Reformar el Estatut de Autonomía de 2006 implica tener los 2/3 del Parlament de Cataluña, conseguir después, si se alcanzan, la mayoría absoluta del Congreso de los Diputados para que lo acordado en tal Parlament sea aprobado por Ley Orgánica y que la mayoría de los votos que se emitan, en el referéndum, vinculante por cierto, que se tendría que hacer en Cataluña sea favorable al contenido de la reforma.

Y no vale saltarse los procedimientos adecuados, para intentar reformar el Estatut mediante diversas leyes orgánicas (además de que ello sería radicalmente anticonstitucional y antiestatutario, también requeriría la mayoría absoluta en el Congreso de los Diputados).
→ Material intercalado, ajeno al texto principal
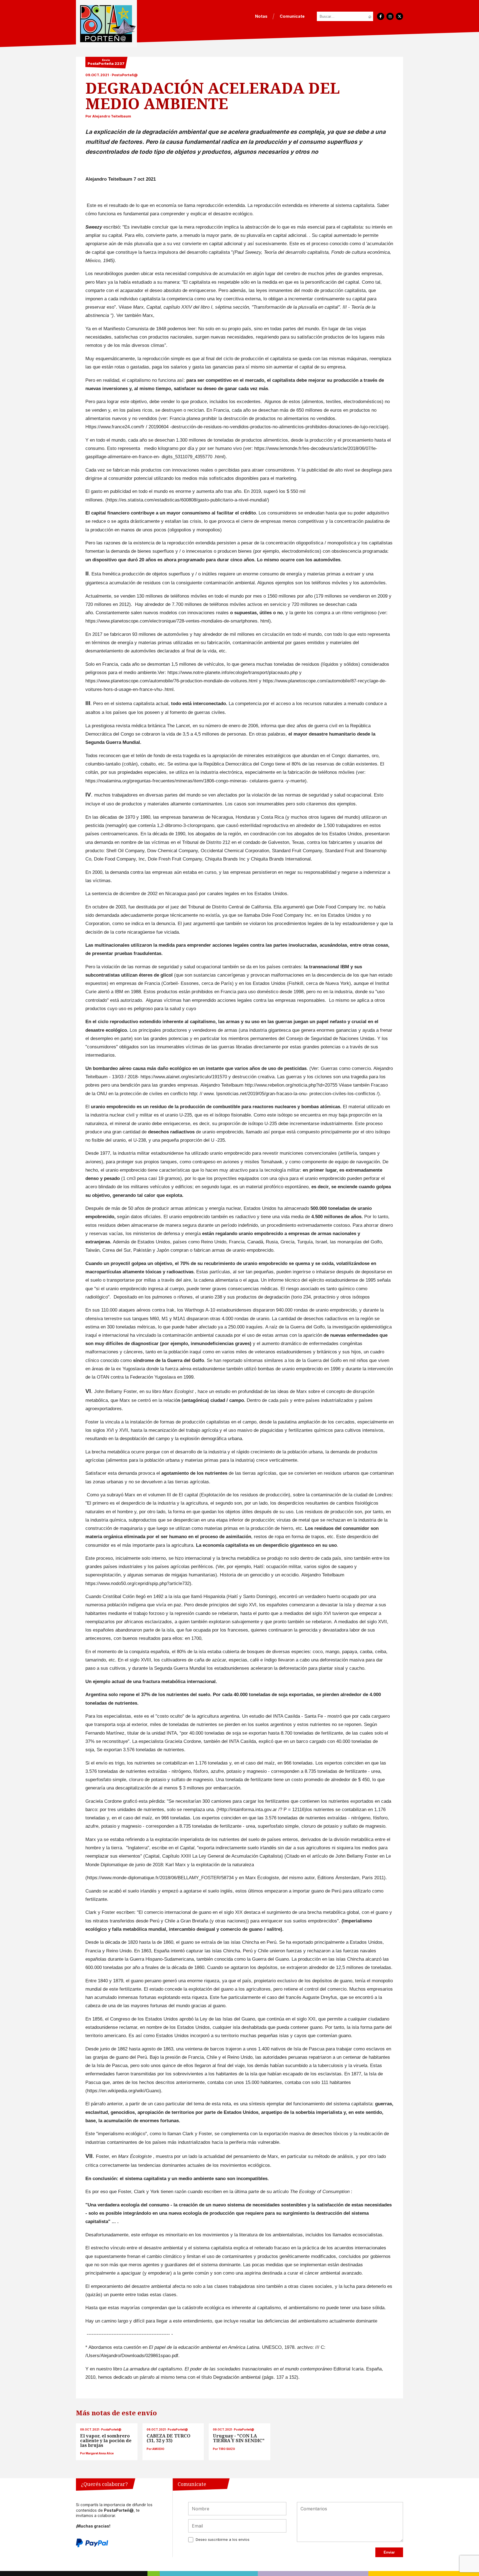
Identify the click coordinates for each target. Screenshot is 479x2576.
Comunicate (292, 16)
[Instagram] (390, 16)
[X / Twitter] (399, 16)
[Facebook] (380, 16)
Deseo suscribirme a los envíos (222, 2539)
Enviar (389, 2552)
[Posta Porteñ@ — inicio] (106, 23)
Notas (261, 16)
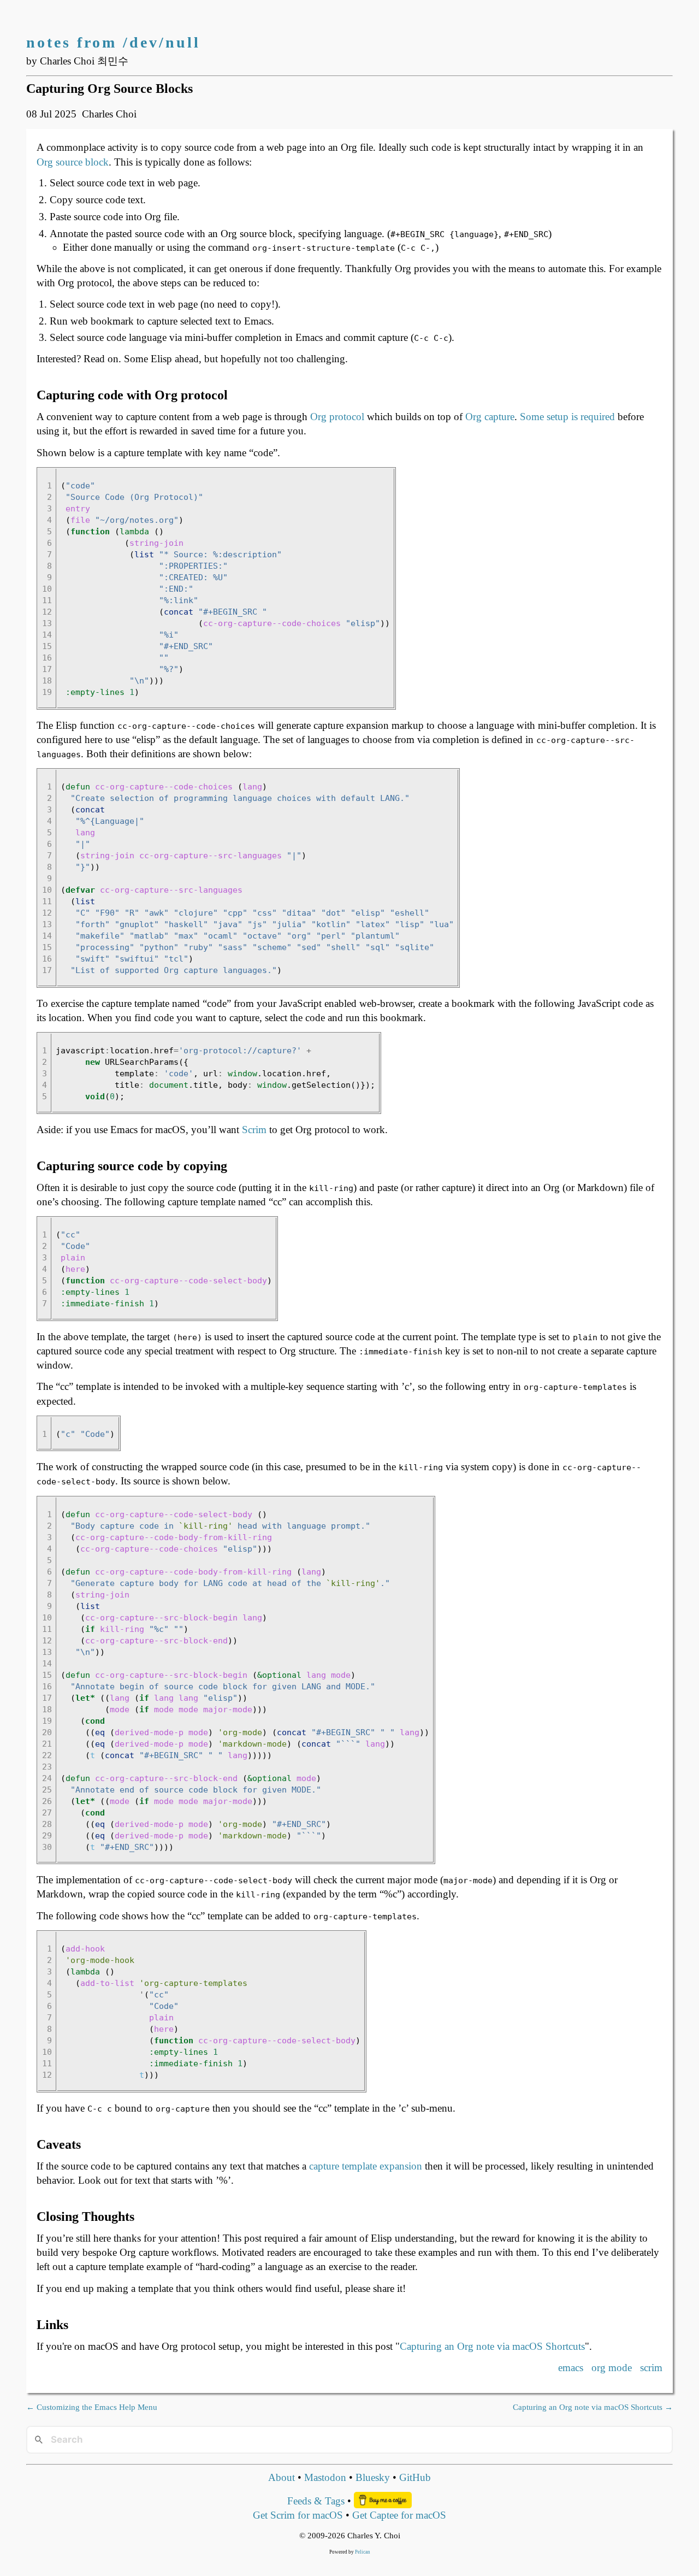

Largo me lo fiáis…

Más largo me lo fían si se trata de que sea una reforma constitucional la que aborde “las aspiraciones nacionales de Cataluña”. Además de que nos van a tener que explicar dos cosas, primero qué entienden por Cataluña y, después, por aspiraciones nacionales, hay que ser conscientes de qué implica una reforma constitucional y de que el federalismo, por su propia naturaleza, no puede implicar que los estatutos tengan un nivel jerárquico superior a las normas comunes a las comunidades autónomas, salvo que se quiera reformar, retorciendo el concepto federal, la propia Constitución.

Pero, en el caso de reforma constitucional, es necesario tener en cuenta que :

1.- Si no se entra en el Título preliminar (difícil cuando se trata de introducir “aspiraciones nacionales” de o que en la Constitución el sujeto político no es la nación española) se precisa el acuerdo de los 3/5 del Congreso y del Senado (puede llegarse a formar una Comisión Mixta de desbloqueo si no hay acuerdo entre ambas y si tampoco se consigue, bastaría con los 2/3 del Congreso). Y una vez obtenido el acuerdo, si una décima parte de diputados o senadores lo pide, un referéndum, vinculante también, en España. Con “ánimo” y cierta prisa, posiciones políticas aparte, no lo veo antes de un par de años.

2.- Si se modifica el Título preliminar, los votos afirmativos de los 2/3 del Congreso y del Senado implicarán la disolución automática de las Cortes y la realización de elecciones generales. Las nuevas Cortes deberán entrar a discutir otra vez la reforma y aprobarla de nuevo por 2/3 en cada Cámara. Seguidamente, es obligatorio un referéndum nacional, asimismo vinculante. Todo este proceso nos sitúa a 4 años vista como mínimo, porque no parece que puedan obtenerse 2/3 de acuerdo con la composición actual de las cámaras y que la disolución de las mismas al agotarse la legislatura comporte un texto que pueda pasar a las nuevas Cortes.

Y todo ello sin entrar a reflexionar sobre cómo reaccionaría el secesionismo ante tales ofertas…

¿Podrían, señores (y señoras) políticos, dejar de marear la perdiz y dejar de confundir a la ciudadanía?